Aki sounded more like she was talking to herself than to me...I wondered if she did actually want Sora like I did. It's weird, but I suppose it runs in the family. Aki and I are the only one's who know who our mom and dad are. They are brother and sister...

"It's rather sad to see him so heart broken, but he and I have always been best friends. I was crying too."

"Why?"

"Aki-née do you love Sora?"

"Why of course! He's my only little brother!"

"No, more than just siblings..."

"Ummm...yes, I do. You can't tell anyone! Sora's life would be ruined!"

"Well, I kind of...I kind of do too...Sora loves you too. He didn't want me to tell anyone, but I trust you'll keep it under wraps. I don't want you two to be together, because I want to marry Sora, but because I love him so much I will help you two be together. Anything that makes Sora happy..." My voice broke. Everything had just poured out at once and Aki stood frozen unable to talk. I started crying and she held me close to her gently patting my head. She pulled me back and held my shoulders searching my eyes.
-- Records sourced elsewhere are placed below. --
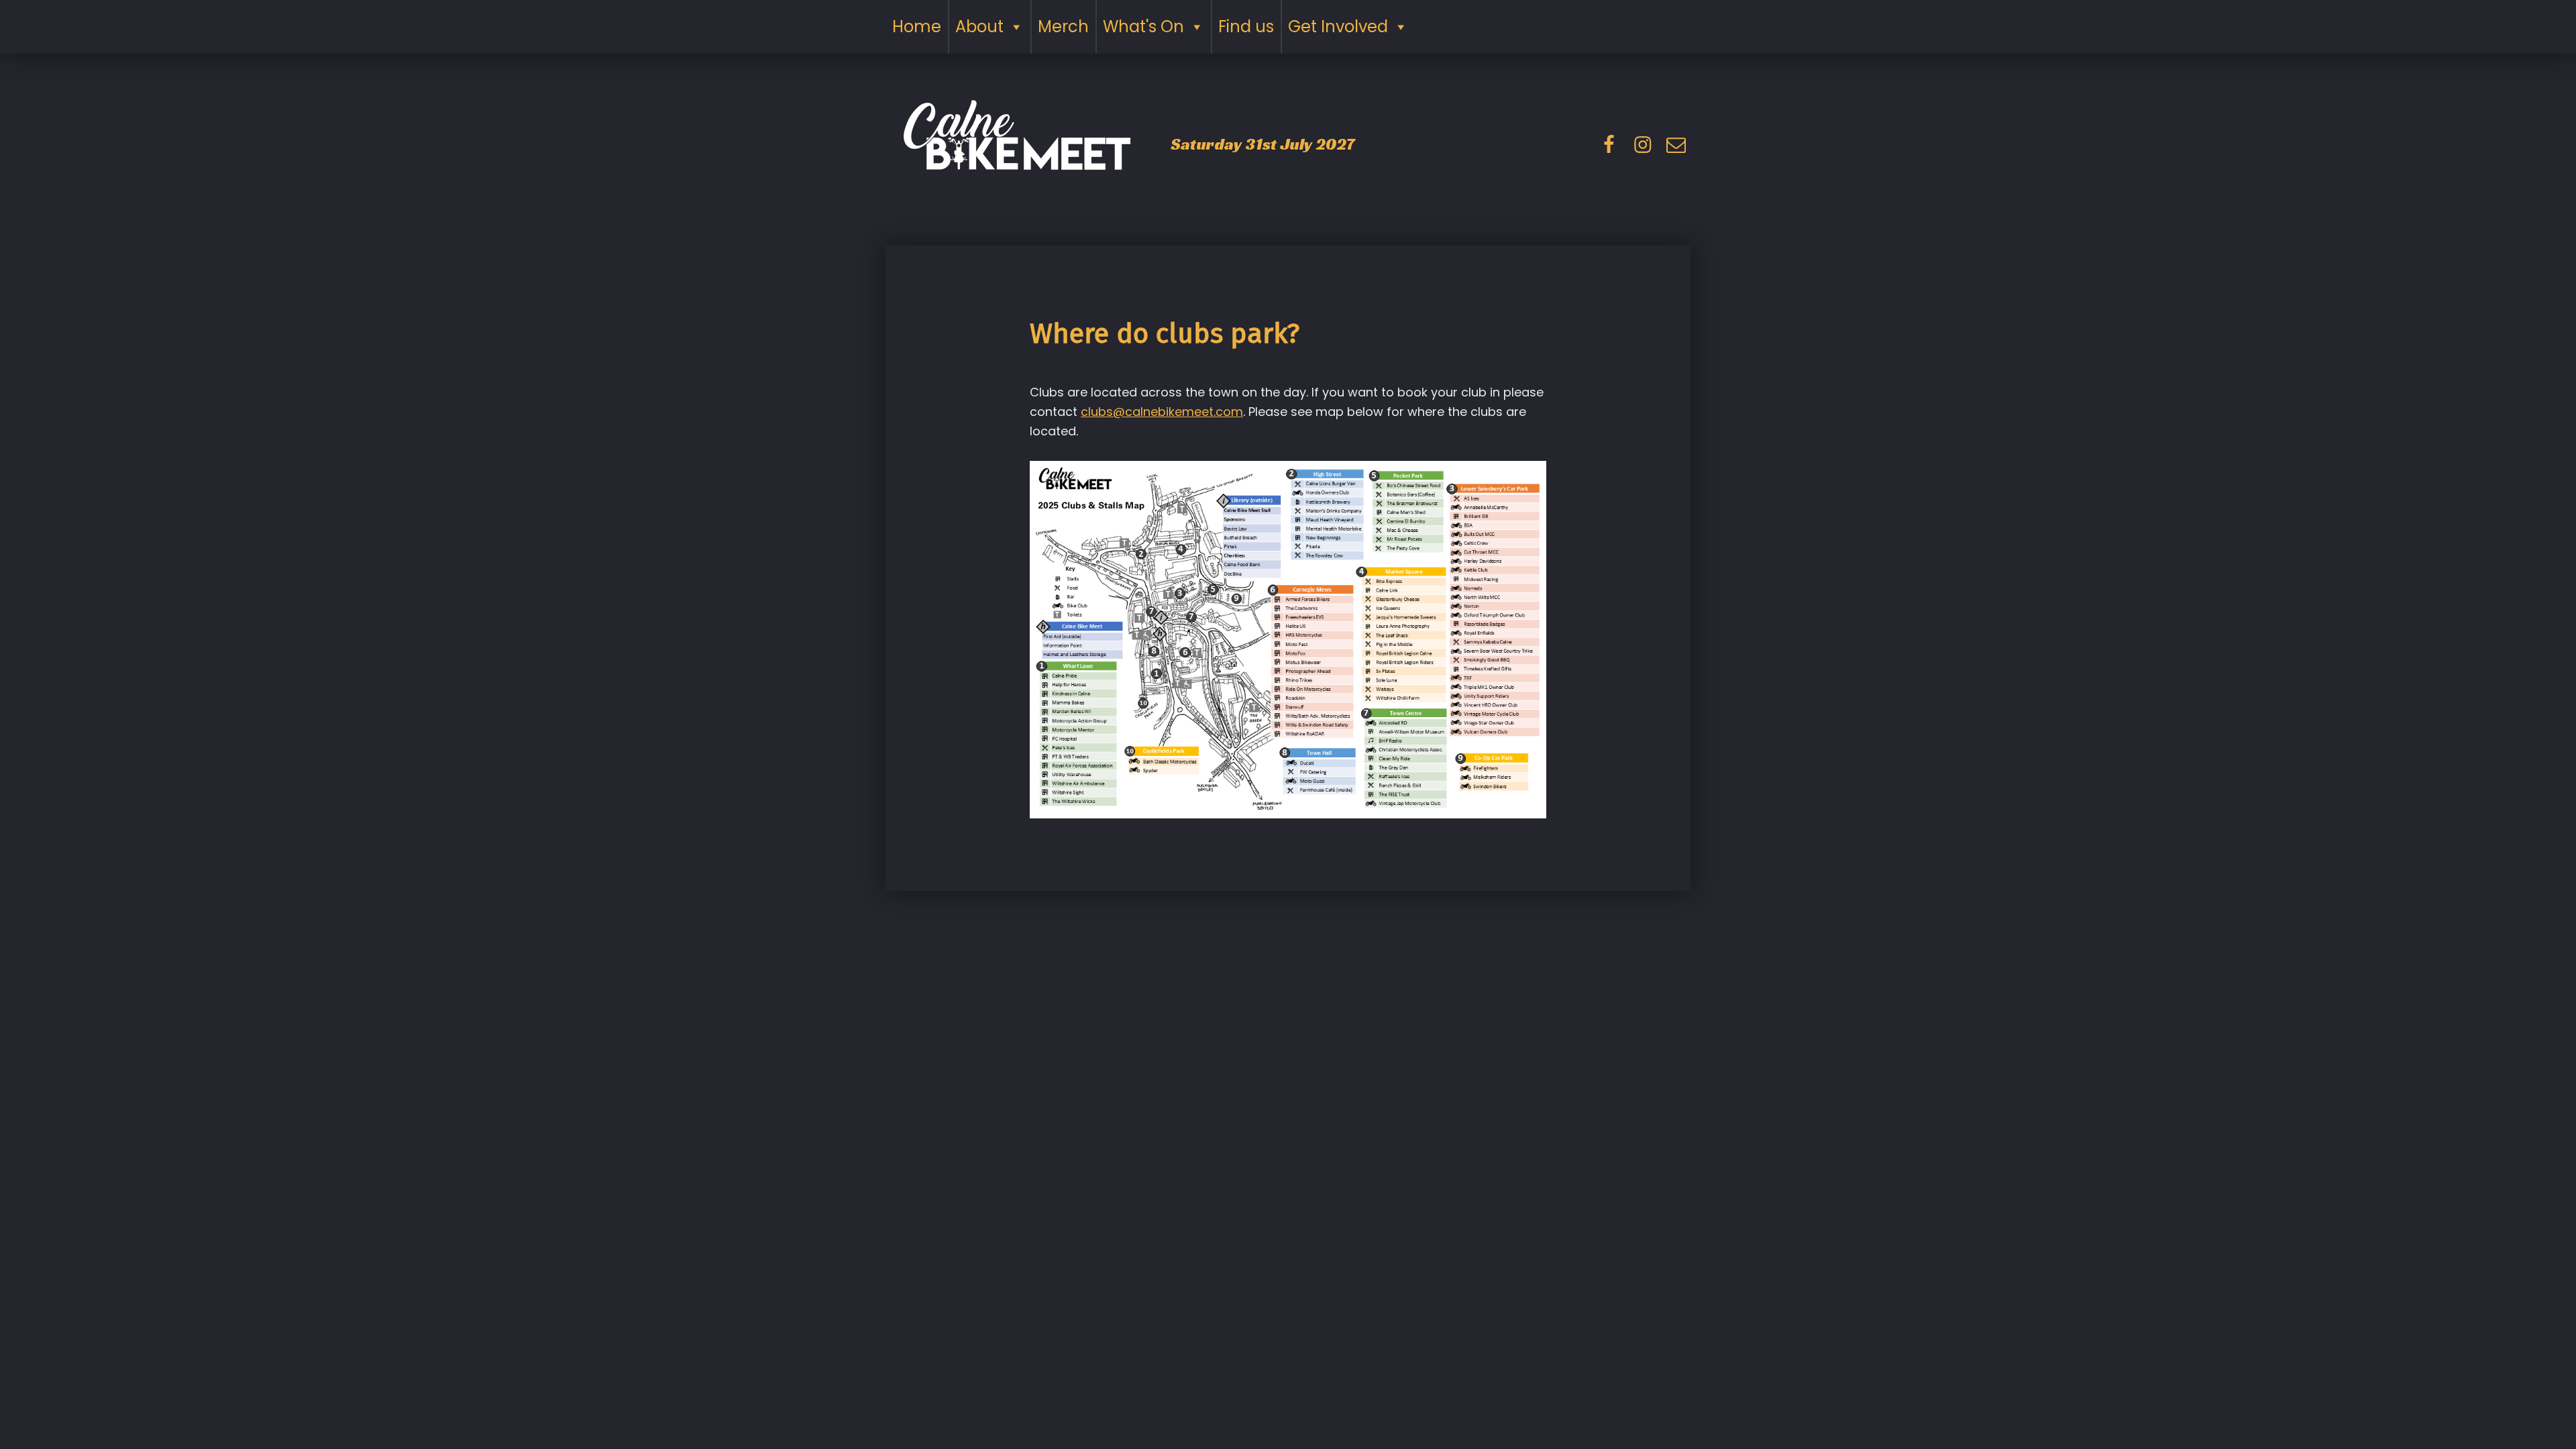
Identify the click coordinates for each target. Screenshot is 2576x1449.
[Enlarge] (1529, 479)
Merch (1063, 26)
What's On (1143, 26)
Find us (1246, 26)
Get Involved (1338, 26)
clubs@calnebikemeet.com (1162, 411)
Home (916, 26)
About (979, 26)
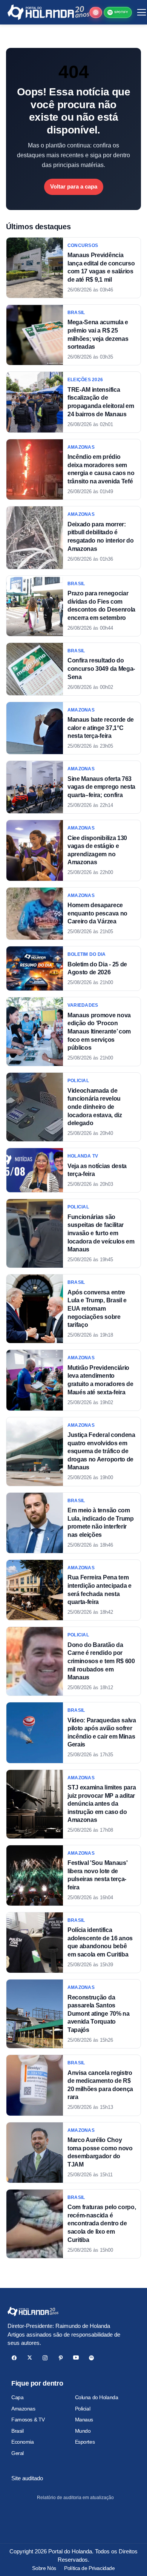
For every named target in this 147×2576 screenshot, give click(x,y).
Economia (22, 2442)
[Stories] (95, 12)
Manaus (84, 2420)
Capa (17, 2397)
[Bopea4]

"Haru, you always have been so thoughtful and caring...I know I wouldn't be strong enough to offer what you are offering now. You are willing to give up your own happiness for Sora's. Thank you, but Sora and I could never be in that kind of relationship. It would be, so difficult to hide."

"I see. Aki-née?"

"Haru?"

"Thank you, so much for making Sora happy..." I cried and held unto Aki.

"Aki-née! Haru-née! What's going on? You two are crying and Sora has cried himself to sleep! I demand to know." Nami stood in the doorway keeping on her slightly annoyed face."